§ PASSAGE:

* * * * * * * * *

In 1605, an English vessel called the Oliphe Blossome was blown off-course on its way to Guyana, and the 67 colonists started a settlement on Saint Lucia, after initially being welcomed by the Carib chief Anthonie. By 26 Sept. 1605, only 19 survived, after continued attacks by the Carib chief Augraumart, so they fled the island. In 1626, the Compagnie de Saint-Christophe was chartered by Cardinal Richelieu, chief minister of Louis XIII, to colonise the Lesser Antilles, between the eleventh and eighteenth parallels. The following year, a royal patent was issued to James Hay, 1st Earl of Carlisle by Charles I of England granting rights over the Caribbean islands situated between 10° and 20° north latitude, creating a competing claim. In 1635, the Compagnie de Saint-Christophe was reorganized under a new patent for the Compagnie des Îles de l'Amérique, which gave the company all the properties and administration of the former company and the rights to continue colonizing neighboring vacant islands.

English documents claim colonists from Bermuda settled the island in 1635, while a French letter of patent claims settlement on 8 March 1635 by a Pierre Belain d'Esnambuc, who was succeeded by his nephew, Jacques Dyel du Parquet. Thomas Warner sent Capt. Judlee with 300-400 Englishmen to establish a settlement at Praslin Bay but they were attacked over three weeks by Caribs, until the few remaining colonists fled on 12 October 1640. In 1642, Louis XIII extended the charter of the Compagnie des Îles de l'Amérique for twenty years. The following year, du Parquet, who had become Governor of Martinique, noted that the British had abandoned Saint Lucia and he began making plans for a settlement. In June 1650, he sent Louis de Kerengoan, Sieur de Rousselan and 40 Frenchmen to establish a fort at the mouth of the Rivière du Carenage, near present day Castries. As the Compagnie was facing bankruptcy, du Parquet sailed to France in September 1650 and purchased the sole proprietorship for Grenada, the Grenadines, Martinique and Sainte-Lucie for ₣41,500. The French drove off an attempted English invasion in 1659, but allowed the Dutch to build a redoubt near Vieux Fort Bay in 1654. On 6 April 1663, the Caribs sold St. Lucia to Francis Willoughby, 5th Baron Willoughby of Parham, English governor of the Caribbean. He invaded the island with 1100 Englishmen and 600 Amerindians in 5 ships-of-war and 17 pirogues forcing the 14 French defenders to flee.
However, the English colony succumbed to disease. The French took over again, but the English came back in June 1664 and retained possession until 20 Oct. 1665 when diplomacy gave the island back to the French. The English invaded again in 1665, but disease, famine and the Caribs forced their fleeing in Jan. 1666. The Treaty of Breda (1667) gave control of the island back to the French. The English raided the island in 1686, but relinquished all claims in a 1687 treaty and the 1697 Treaty of Ryswick.

* * * * * * * * *

§ RECORDS SHOWN:
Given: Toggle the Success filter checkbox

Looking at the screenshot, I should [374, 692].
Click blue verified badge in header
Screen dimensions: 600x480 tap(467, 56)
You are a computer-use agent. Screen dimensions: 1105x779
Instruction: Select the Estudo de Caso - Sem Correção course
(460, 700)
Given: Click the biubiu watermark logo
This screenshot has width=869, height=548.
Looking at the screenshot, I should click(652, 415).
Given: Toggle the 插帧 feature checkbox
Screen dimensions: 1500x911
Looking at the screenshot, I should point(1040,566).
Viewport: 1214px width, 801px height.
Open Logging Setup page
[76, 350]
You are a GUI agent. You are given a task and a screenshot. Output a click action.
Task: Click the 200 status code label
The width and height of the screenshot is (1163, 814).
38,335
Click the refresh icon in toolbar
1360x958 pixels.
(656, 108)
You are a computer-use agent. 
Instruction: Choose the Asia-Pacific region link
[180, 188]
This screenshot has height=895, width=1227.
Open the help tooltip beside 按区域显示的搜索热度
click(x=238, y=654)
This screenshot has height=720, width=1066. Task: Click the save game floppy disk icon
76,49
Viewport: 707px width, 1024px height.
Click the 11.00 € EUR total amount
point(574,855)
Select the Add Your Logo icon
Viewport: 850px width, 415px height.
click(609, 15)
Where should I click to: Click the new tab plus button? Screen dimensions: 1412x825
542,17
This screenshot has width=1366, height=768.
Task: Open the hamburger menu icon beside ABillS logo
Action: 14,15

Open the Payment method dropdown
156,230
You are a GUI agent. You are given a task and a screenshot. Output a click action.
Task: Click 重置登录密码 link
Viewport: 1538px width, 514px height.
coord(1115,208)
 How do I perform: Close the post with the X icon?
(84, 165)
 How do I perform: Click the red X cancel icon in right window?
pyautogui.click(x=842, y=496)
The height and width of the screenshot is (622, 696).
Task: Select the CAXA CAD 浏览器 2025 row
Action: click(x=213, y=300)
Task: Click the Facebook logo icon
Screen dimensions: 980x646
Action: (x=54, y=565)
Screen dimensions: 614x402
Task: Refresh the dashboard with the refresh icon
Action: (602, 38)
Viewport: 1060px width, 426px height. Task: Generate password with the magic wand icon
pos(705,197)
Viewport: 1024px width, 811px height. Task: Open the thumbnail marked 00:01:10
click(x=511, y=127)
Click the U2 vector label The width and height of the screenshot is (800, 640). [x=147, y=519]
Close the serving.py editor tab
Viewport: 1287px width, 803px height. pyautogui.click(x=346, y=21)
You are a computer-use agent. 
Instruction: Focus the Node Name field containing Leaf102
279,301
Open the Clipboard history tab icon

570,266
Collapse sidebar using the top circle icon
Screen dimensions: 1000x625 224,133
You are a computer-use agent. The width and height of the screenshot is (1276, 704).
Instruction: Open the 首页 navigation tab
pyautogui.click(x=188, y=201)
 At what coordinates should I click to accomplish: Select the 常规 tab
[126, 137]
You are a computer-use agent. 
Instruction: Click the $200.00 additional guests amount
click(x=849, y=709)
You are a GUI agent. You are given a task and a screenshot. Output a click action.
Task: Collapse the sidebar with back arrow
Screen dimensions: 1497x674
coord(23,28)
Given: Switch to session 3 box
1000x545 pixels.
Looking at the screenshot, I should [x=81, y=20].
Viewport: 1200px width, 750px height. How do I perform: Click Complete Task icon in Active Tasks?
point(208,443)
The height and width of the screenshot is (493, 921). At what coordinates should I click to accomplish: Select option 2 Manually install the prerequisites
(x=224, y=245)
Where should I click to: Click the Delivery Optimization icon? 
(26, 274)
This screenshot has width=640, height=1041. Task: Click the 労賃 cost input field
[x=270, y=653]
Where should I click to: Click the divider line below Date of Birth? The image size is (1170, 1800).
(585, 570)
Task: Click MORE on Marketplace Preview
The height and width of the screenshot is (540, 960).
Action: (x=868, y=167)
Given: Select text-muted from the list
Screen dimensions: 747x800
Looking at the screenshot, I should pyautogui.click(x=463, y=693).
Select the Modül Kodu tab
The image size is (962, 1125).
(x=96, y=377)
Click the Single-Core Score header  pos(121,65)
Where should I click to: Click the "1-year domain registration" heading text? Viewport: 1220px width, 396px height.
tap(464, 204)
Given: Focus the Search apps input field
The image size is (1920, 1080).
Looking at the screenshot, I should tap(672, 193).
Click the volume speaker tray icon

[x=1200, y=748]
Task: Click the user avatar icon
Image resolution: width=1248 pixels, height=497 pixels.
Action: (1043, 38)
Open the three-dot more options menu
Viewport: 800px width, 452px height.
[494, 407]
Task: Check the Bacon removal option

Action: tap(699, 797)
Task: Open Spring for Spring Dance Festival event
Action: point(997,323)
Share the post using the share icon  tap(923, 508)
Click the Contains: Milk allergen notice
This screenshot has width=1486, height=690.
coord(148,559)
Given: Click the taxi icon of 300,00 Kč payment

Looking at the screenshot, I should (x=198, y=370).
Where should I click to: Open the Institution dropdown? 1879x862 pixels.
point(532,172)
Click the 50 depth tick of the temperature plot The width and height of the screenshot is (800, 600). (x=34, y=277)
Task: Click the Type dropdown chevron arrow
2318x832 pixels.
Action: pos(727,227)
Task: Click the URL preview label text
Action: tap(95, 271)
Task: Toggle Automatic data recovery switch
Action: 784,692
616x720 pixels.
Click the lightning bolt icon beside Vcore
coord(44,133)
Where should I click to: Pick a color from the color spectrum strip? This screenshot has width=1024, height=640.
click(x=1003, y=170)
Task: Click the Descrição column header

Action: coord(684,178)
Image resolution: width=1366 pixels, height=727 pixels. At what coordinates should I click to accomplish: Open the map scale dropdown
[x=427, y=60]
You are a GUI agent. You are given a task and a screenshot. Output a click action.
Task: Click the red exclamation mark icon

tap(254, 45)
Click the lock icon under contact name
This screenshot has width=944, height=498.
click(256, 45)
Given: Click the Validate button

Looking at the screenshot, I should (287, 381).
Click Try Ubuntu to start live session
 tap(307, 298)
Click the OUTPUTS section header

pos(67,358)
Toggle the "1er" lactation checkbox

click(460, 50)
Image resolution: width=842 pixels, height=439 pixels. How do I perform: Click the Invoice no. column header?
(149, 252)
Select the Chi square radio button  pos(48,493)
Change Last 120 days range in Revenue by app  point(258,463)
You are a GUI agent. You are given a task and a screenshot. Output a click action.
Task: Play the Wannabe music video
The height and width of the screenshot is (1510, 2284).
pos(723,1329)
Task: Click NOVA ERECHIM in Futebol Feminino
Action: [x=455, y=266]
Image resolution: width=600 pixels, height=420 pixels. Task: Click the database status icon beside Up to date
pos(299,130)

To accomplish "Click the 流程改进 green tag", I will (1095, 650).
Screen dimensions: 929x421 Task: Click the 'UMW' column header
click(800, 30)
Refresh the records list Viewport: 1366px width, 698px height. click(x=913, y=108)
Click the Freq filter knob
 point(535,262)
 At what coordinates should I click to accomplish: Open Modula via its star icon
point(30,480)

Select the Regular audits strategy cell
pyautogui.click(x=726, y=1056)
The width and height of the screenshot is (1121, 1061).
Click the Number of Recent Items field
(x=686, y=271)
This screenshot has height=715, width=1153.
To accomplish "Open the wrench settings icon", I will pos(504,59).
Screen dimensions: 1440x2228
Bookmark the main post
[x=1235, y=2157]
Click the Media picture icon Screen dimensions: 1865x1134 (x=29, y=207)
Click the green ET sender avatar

* * * * * * * * *

§ TASKS FOR THIS EXERCISE:
[1] According to the Saint Lucia passage, how many of the 67 colonists from the Oliphe Blossome were still alive by 26 Sept. 1605?
[2] Reproduce the Saint Lucia passage word for word from "However, the English" to "Treaty of Ryswick.".
The data are separate material and have no connection to the Saint Lucia passage.

§ PROBLEM SOLUTIONS:
[1] Only 19 survived.

[2]
However, the English colony succumbed to disease. The French took over again, but the English came back in June 1664 and retained possession until 20 Oct. 1665 when diplomacy gave the island back to the French. The English invaded again in 1665, but disease, famine and the Caribs forced their fleeing in Jan. 1666. The Treaty of Breda (1667) gave control of the island back to the French. The English raided the island in 1686, but relinquished all claims in a 1687 treaty and the 1697 Treaty of Ryswick.